Start RECORDED DATA

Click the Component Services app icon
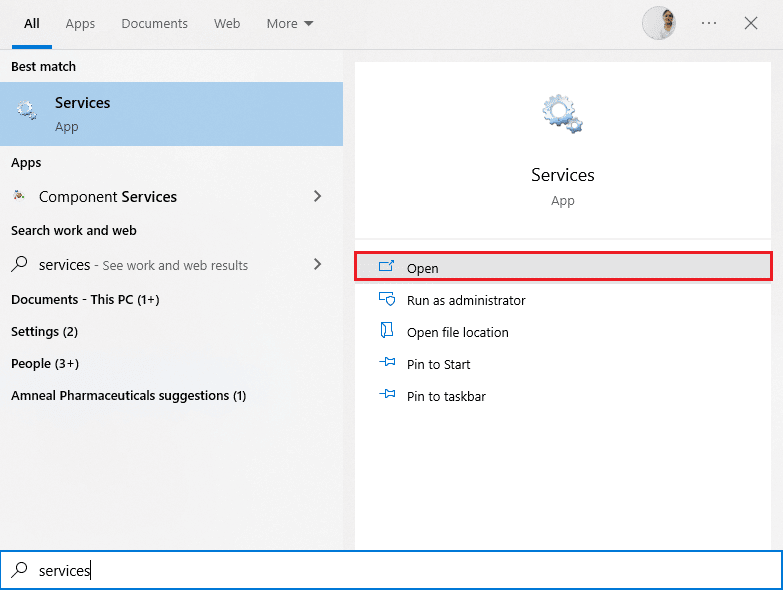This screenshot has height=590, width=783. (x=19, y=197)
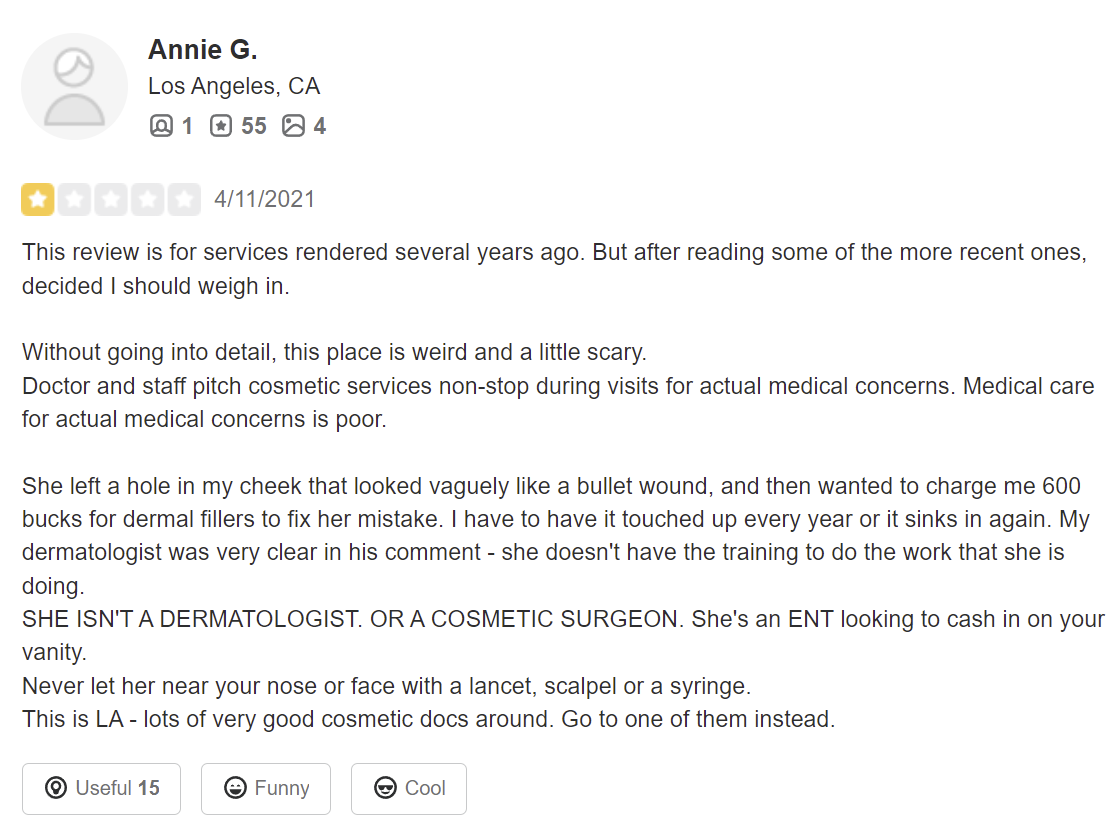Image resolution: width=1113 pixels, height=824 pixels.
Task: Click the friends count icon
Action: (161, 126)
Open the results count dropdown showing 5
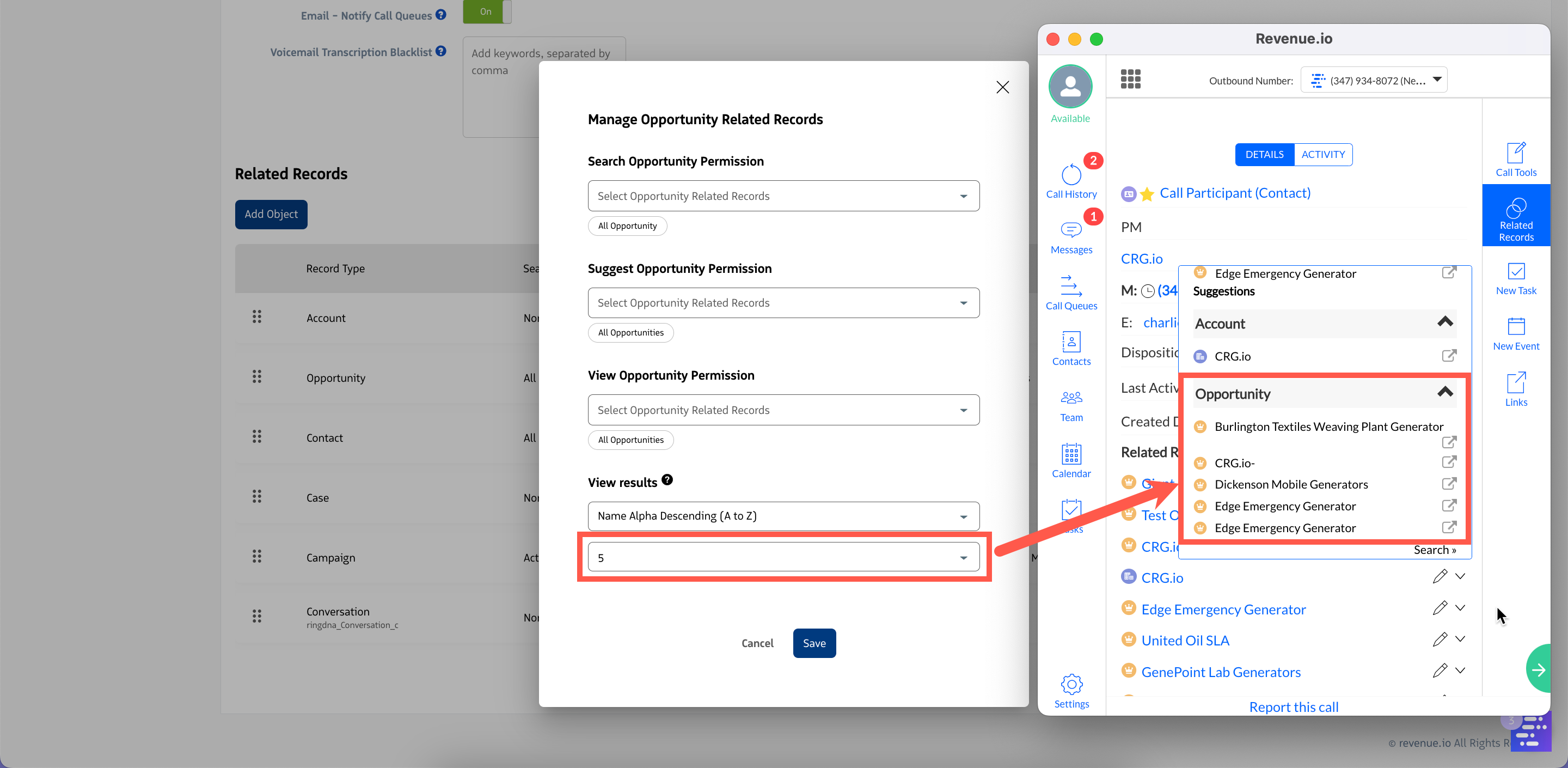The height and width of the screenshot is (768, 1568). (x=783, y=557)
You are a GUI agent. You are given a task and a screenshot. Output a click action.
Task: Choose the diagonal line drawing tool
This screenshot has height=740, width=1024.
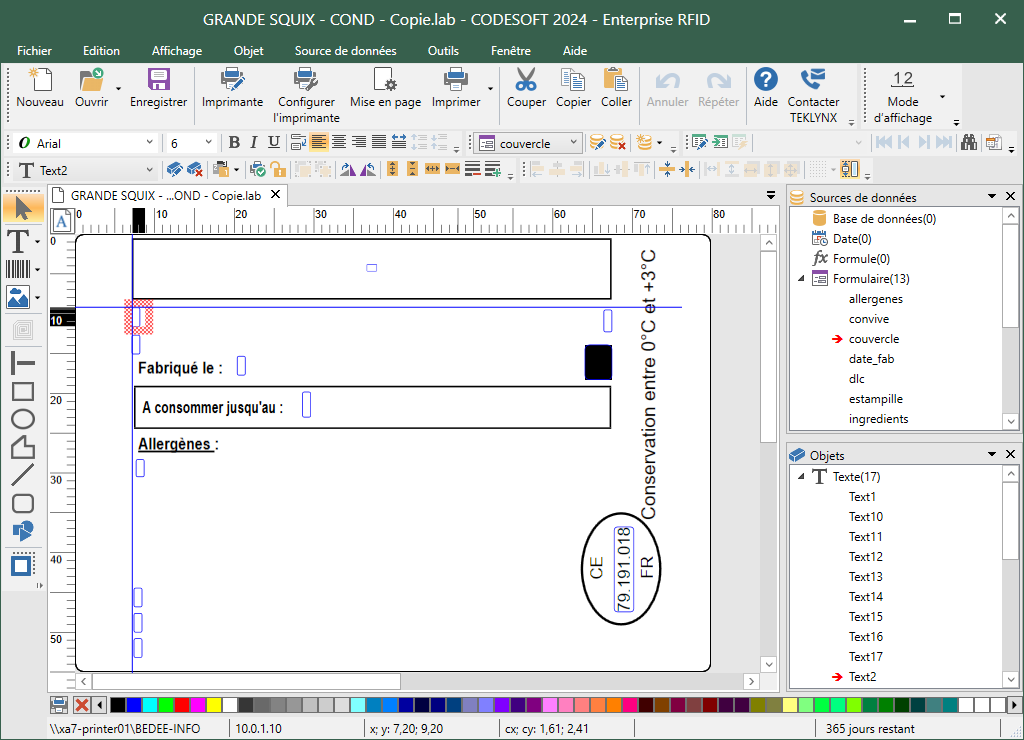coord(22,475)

End RECORDED DATA
Start RECORDED DATA

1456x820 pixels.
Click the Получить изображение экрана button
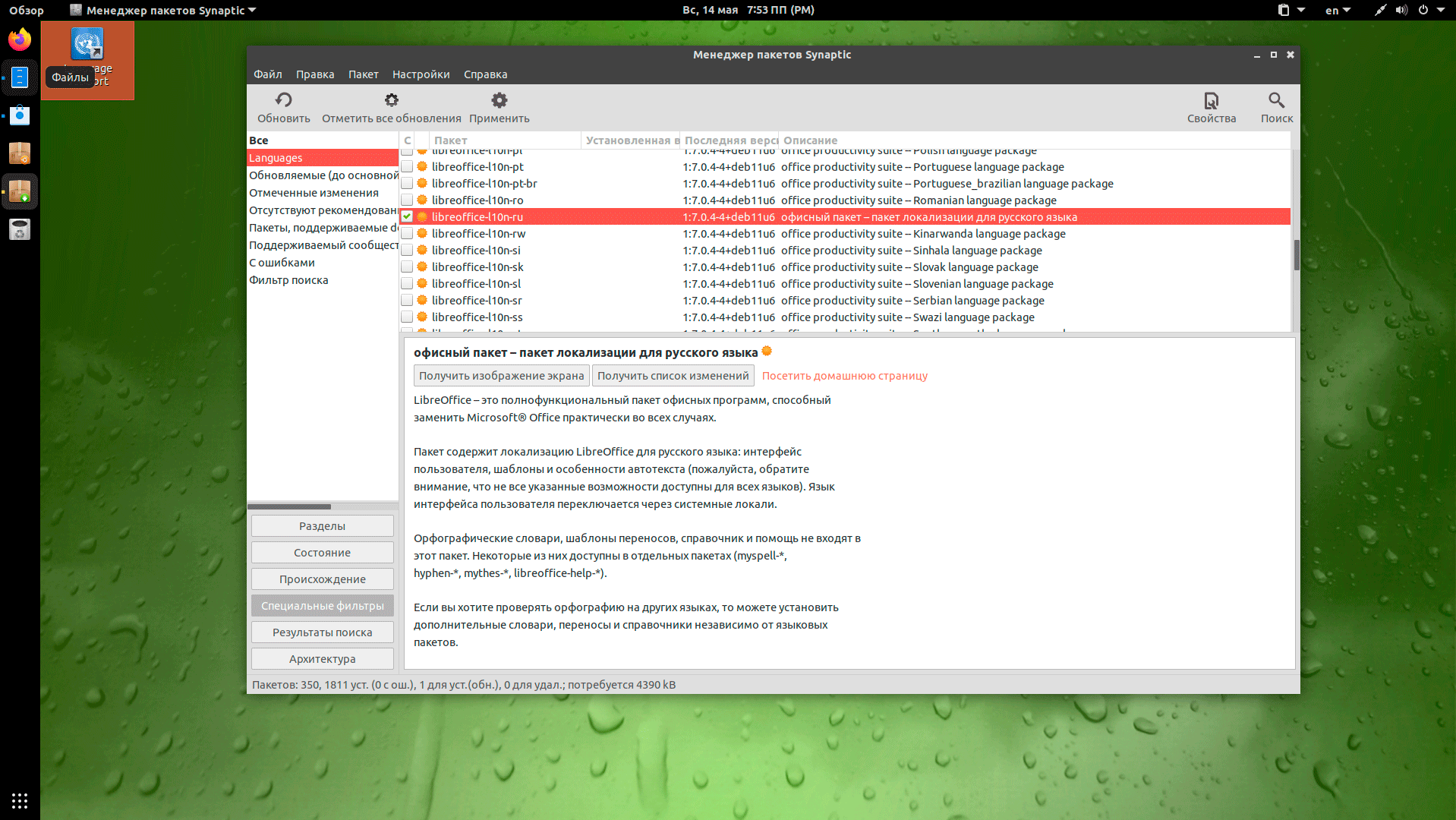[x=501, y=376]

End RECORDED DATA

• EXERCISE AIM:
Please write out everything from the line containing "You are a GUI" down to the line containing "coord(22,475)" again, raising each answer coordinate by 18 and leaving the pictures out.

• EXERCISE SOLUTION:
You are a GUI agent. You are given a task and a screenshot. Output a click action.
Task: Choose the diagonal line drawing tool
This screenshot has height=740, width=1024.
coord(40,493)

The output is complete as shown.